Pertence ao Código de Processo Civil (Lei n.º 41/2013, de 26 de Junho)
Este artigo protege os direitos do cônjuge do executado quando a penhora incide sobre bens que pertencem ao casal em regime de comunhão. Quando um processo de execução é movido contra apenas um dos cônjuges e não existem bens próprios suficientes para satisfazer a dívida, o executante pode penhorar os bens comuns. Porém, o cônjuge do devedor tem o direito de intervir: pode requerer a separação de bens ou comprovar que já existe um processo judicial nesse sentido.
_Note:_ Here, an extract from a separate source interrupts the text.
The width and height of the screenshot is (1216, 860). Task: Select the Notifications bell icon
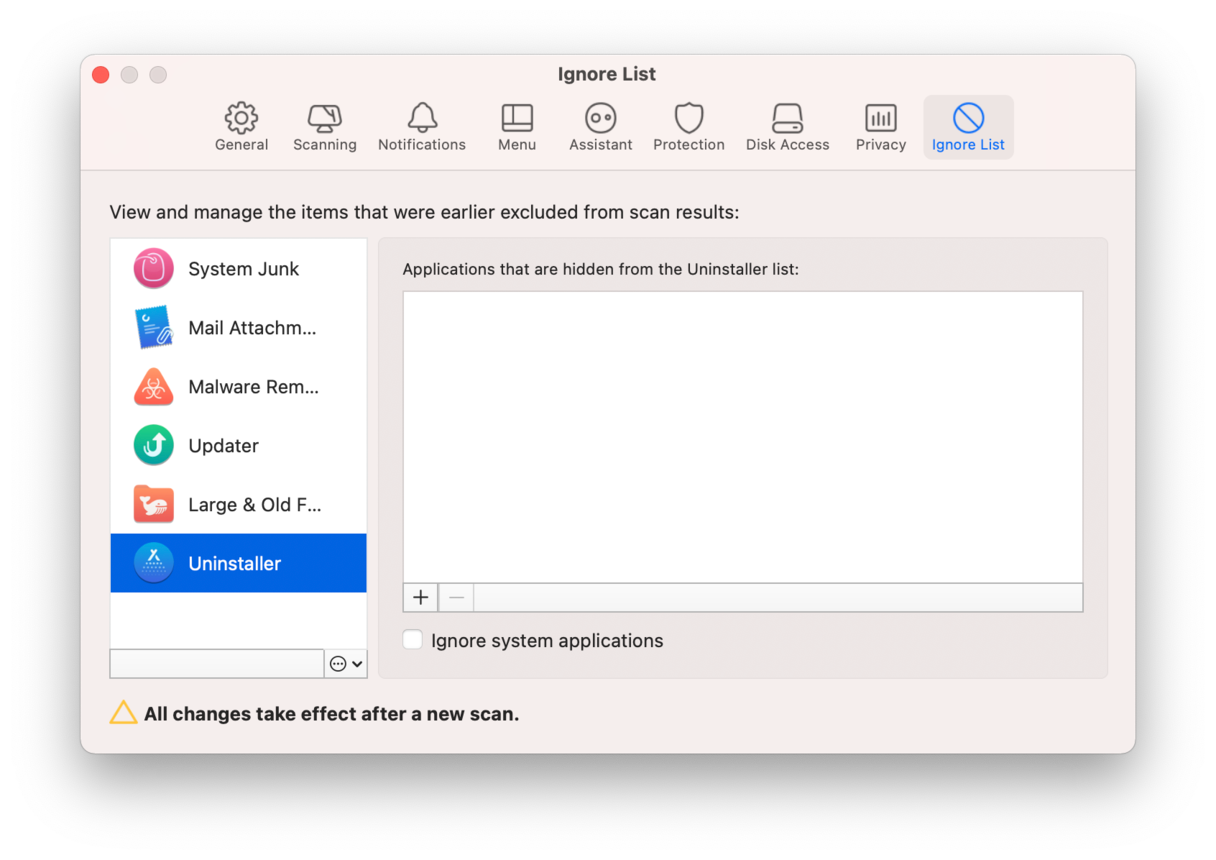422,118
Após este requerimento, a execução suspende-se até à partilha dos bens. Se os bens penhorados não couberem ao devedor na partilha, a penhora mantém-se mas pode transferir-se para outros bens que lhe tenham sido atribuídos. Este mecanismo evita que bens do cônjuge inocente sejam injustamente perdidos.
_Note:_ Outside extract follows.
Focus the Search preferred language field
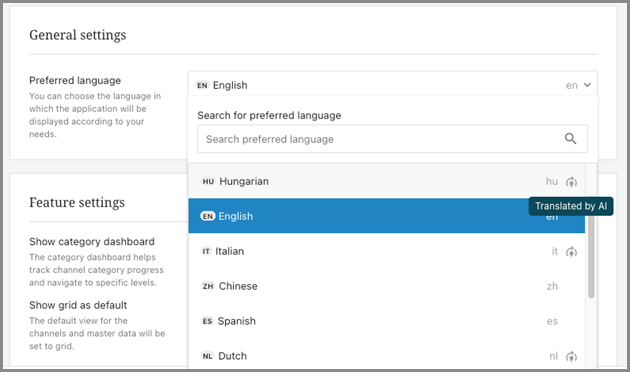 point(392,139)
Um casal casado em comunhão de bens tem uma casa e conta bancária conjunta. O marido tem uma dívida de execução e não possui bens próprios. O credor pede penhora sobre a casa comum. A esposa é citada e pode requerer separação de bens no prazo de 20 dias. Se não o fizer, a execução prossegue sobre o bem comum.
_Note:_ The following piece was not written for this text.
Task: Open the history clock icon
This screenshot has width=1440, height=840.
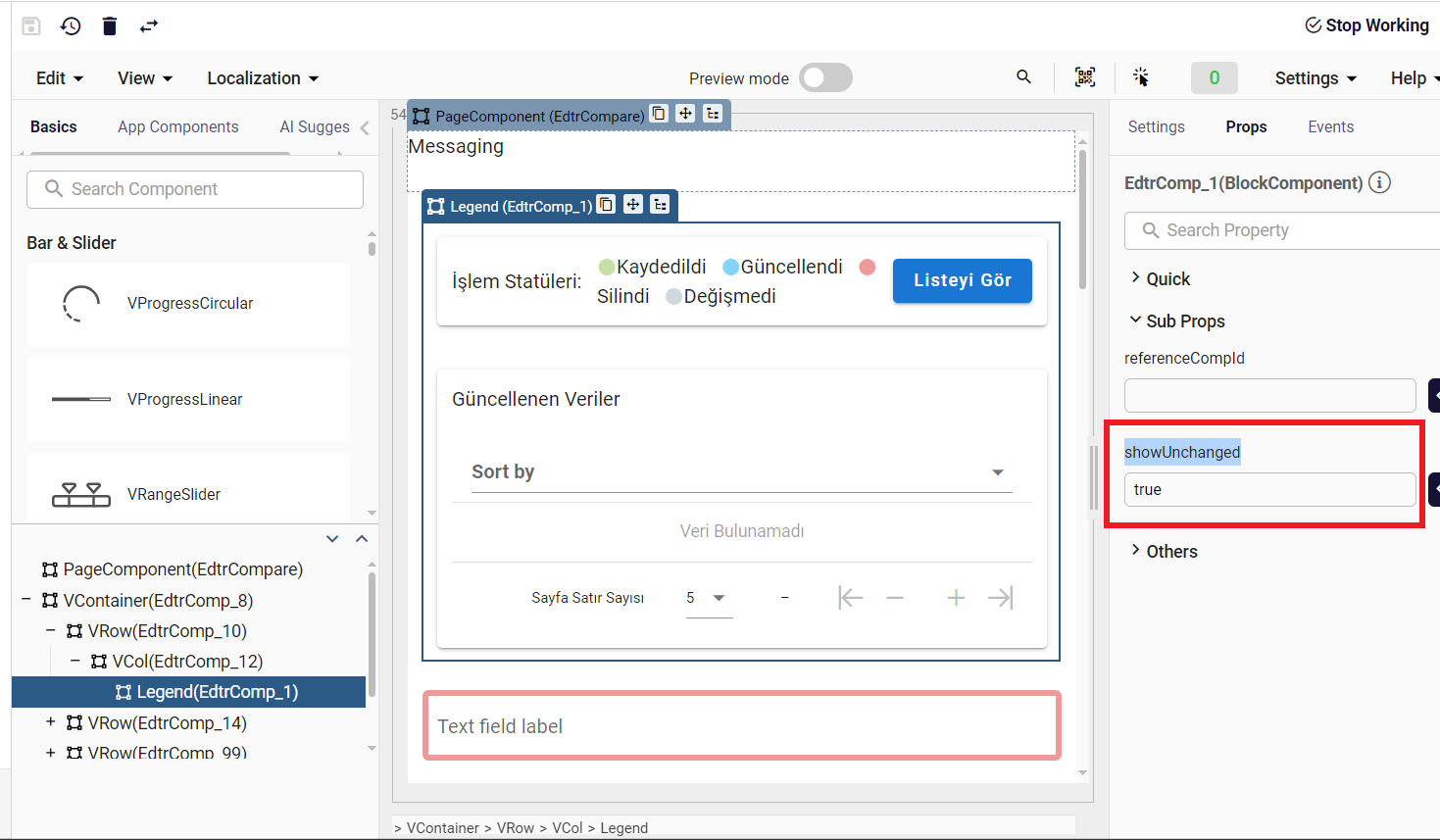Action: tap(71, 26)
Durante uma execução sobre bens comuns, a esposa do devedor requer a separação de bens. A execução suspende-se até à partilha dos bens. Se a casa comum for atribuída totalmente à esposa, a penhora anterior caduca. Se parte coube ao devedor, essa parte fica penhorada.
O casal já tem uma ação de separação de bens em curso. Quando é movida uma execução contra o marido e penhorados bens comuns, a esposa apresenta certidão da ação pendente. A execução suspende automaticamente até à conclusão da partilha.